Cassandra’s first language was basic sign language, and for a number of years, it was the only way Cassandra could communicate. To this day, sign language is still the easiest way for Cassandra to converse with others.
Eager to further the endeavor, Thomas began supporting the research project with the newest wireless device containing the lowest power, the SimpleLink™ Bluetooth® Smart CC2640 wireless MCU. While Thomas is passionate about aiding in the innovations of our customers, this particular project was extra special.
“It is on a different level. Most of my work enables customers to make electric, gas and water meters. It is definitely interesting and important, as well as good for society, but this is a much more personal project,” Thomas said.
Today, the sign language interpreter can successfully wirelessly translate 40 signs from a person to a laptop. The sign language interpreter took 2nd place in the 2015 Texas Instruments Innovation Challenge (TIIC) North America Design Contest. Despite the recent recognition, Lu and her partners Zhongjun Tian and Jian Wu, students in the Erik Jonsson School of Engineering and Computer Science, said they can’t wait to get back in the lab and expand the device’s capabilities and mobility.

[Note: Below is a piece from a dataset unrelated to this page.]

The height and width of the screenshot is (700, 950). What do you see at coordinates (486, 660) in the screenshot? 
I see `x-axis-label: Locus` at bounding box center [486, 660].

Watch the video below to see the sign language interpreter in action:
On the TI side, both Leo and Thomas credit their management team for making the project a reality – and seizing an opportunity to create technology that could change the lives of an estimated 70 million deaf or hearing-impaired people.
“This could be transformative, particularly for kids in classes like my cousin’s,” Leo said. “These kids fall behind all the time, but this gives them a chance at an equal opportunity.”
“This speaks to one of the reasons why I joined TI and why I am staying. It is great when a corporation is doing well for it and its employees, but we also do some of these activities because they are the right thing to do,” Thomas said.